Emerging-market stocks declined the most in three weeks on signs the global economic slowdown is worsening as orders for capital goods in the U.S. slipped and HSBC Holdings Plc cut its 2012 growth forecast for China.
The MSCI Emerging Markets Index slid 0.9 percent, the biggest slump since Aug. 2, to 965.47. Steelmakers Usinas Siderurgicas de Minas Gerais SA and Cia. Siderurgica Nacional SA led decliners on Brazil’s Bovespa stock index. Gauges in China and South Korea slumped more than 1 percent. Pegatron Corp. fell to a one-month low in Taipei, the most on the MSCI index, after saying it expects computer shipments to fall.
Demand for U.S. capital goods such as machinery and communications gear dropped in July by the most since November, indicating companies are pulling back on investment. Fed Chairman Ben S. Bernanke may clarify the central bank’s thinking in an Aug. 31 speech. HSBC reduced its 2012 gross domestic product growth forecast for China to 8 percent from 8.4 percent in a report.
“The market mood is linked to growth concerns in a highly volatile environment as sentiment has been hovering between hope and disappointment,” Mohamed Saidi, a Brussels-based fund manager at Dexia Asset Management, which oversees about $860 million of equity assets in developing nations, said by phone. “It is clear that the U.S. data is going to hurt the optimism of investors. The worsening global growth requires stronger policy response and all we are seeing are useless meetings and declarations and no real action.”
EM ETF Slumps
German Chancellor Angela Merkel and French President Francois Hollande meet with Greece’s prime minister today and tomorrow to discuss the pace of reform. The 21 nations in MSCI’s developing-nations gauge send about 30 percent of their exports to the European Union on average, data compiled by the World Trade Organization show.
The iShares MSCI Emerging Markets Index exchange-traded fund, the ETF tracking developing-nation shares was little changed at 40.05. The Chicago Board Options Exchange Emerging Markets ETF Volatility Index, a measure of options prices on the fund and expectations of price swings, declined 0.7 percent.
The Bovespa Index dropped 0.1 percent, paring an early loss of as much as 1.2 percent. Usiminas, as the Belo Horizonte, Brazil-based company is known, lost 3.3 percent. Cia. Siderurgica Nacional lost 5.5 percent.
Bookings for non-military capital equipment excluding planes slumped 3.4 percent, a Commerce Department report showed today in Washington. Such bookings are considered a proxy for future business investment in items such as computers, engines and communications gear.
China, South Korea
The 14-member Czech PX Index dropped 1 percent, a second day of losses. Unipetrol AS, the country’s largest refiner, slid 1.7 percent.
The Hang Seng China Enterprises Index of Chinese companies traded in Hong Kong lost 1.6 percent.

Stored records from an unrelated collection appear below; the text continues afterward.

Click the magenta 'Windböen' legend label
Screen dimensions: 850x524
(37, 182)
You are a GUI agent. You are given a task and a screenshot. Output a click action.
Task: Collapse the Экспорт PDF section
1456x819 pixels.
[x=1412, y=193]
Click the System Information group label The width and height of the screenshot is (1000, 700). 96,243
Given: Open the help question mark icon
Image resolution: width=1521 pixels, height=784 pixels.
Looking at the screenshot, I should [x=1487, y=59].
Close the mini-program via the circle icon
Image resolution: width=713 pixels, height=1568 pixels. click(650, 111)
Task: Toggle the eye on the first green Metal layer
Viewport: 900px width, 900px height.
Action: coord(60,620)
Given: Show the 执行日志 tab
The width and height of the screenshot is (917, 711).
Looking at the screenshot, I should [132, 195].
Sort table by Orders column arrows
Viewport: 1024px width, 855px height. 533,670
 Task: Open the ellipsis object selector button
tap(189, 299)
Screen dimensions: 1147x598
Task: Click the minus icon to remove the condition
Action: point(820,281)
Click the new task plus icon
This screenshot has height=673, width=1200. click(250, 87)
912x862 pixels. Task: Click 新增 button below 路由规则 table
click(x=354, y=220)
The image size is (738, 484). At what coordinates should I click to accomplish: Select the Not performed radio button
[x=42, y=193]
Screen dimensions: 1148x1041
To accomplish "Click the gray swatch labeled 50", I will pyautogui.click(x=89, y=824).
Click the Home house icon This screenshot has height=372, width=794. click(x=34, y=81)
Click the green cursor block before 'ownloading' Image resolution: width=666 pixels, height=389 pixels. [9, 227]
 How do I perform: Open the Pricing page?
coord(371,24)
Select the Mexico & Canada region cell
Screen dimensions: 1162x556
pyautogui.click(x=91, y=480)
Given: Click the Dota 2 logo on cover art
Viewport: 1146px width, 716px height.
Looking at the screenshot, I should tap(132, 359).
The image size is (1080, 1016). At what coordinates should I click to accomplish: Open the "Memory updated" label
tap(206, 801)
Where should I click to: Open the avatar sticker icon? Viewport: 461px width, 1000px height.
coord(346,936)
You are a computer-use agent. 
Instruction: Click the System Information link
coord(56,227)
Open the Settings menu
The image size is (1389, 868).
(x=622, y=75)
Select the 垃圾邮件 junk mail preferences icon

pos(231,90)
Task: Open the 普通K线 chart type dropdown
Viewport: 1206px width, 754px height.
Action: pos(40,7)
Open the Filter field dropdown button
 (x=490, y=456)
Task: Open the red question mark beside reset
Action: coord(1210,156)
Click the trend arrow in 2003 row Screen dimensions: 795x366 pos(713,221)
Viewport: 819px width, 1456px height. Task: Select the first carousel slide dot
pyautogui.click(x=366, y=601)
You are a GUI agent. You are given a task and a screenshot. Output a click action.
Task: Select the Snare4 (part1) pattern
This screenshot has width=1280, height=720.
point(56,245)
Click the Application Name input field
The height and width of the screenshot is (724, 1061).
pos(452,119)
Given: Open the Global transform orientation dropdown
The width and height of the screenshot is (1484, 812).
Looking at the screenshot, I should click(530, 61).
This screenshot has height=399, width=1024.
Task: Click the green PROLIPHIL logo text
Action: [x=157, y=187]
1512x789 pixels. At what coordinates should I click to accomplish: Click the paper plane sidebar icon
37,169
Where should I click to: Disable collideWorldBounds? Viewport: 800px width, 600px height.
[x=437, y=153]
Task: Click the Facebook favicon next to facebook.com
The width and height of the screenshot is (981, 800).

The Shanghai Composite Index sank 1 percent to its lowest close since March 2009. South Korea’s Kospi Index retreated 1.2 percent.
Pegatron plunged 6.9 percent in Taipei. Shipments of notebook and netbook computers in the third quarter may fall 15 percent to 20 percent versus the previous three months, the company said in a statement on its website.
China National Building Material Co. lost 4.6 percent, the most since June 28. The company said first-half net income fell 47 percent to 1.9 billion yuan ($299 million). SM Investments declined 5.2 percent, the biggest slump since April 3, in Manila on plans to sell $150 million of shares to institutional investors.
In Seoul, Samsung Electronics Co. lost 0.9 percent after a court in the city ruled the company and Apple Inc. had infringed on each other’s patents and must stop selling some mobile devices in South Korea. Korea Gas Corp. slumped 5.6 percent, the most since May 18 after Samsung Securities Co. downgraded the stock to hold from buy.
Vietnam’s VN Index gained 1.8 percent. The gauge plunged 10 percent the previous three days after the arrest of a banking tycoon sparked concerns over the country’s financial system. The slump dragged the gauge’s price-estimated earnings ratio to a three-month low.
The MSCI Emerging Markets Index has increased 5.4 percent this year, compared with an 8.7 percent gain by the MSCI World Index of developed nations. The gauge of developing nations trades at 10.4 times estimated profit, compared with the MSCI World’s multiple of 13, data compiled by Bloomberg show.
The extra yield investors demand to own emerging-market debt over U.S. Treasuries fell 2 basis points, or 0.02 percentage point, to 316, according to JPMorgan Chase & Co.’s EMBI Global Index.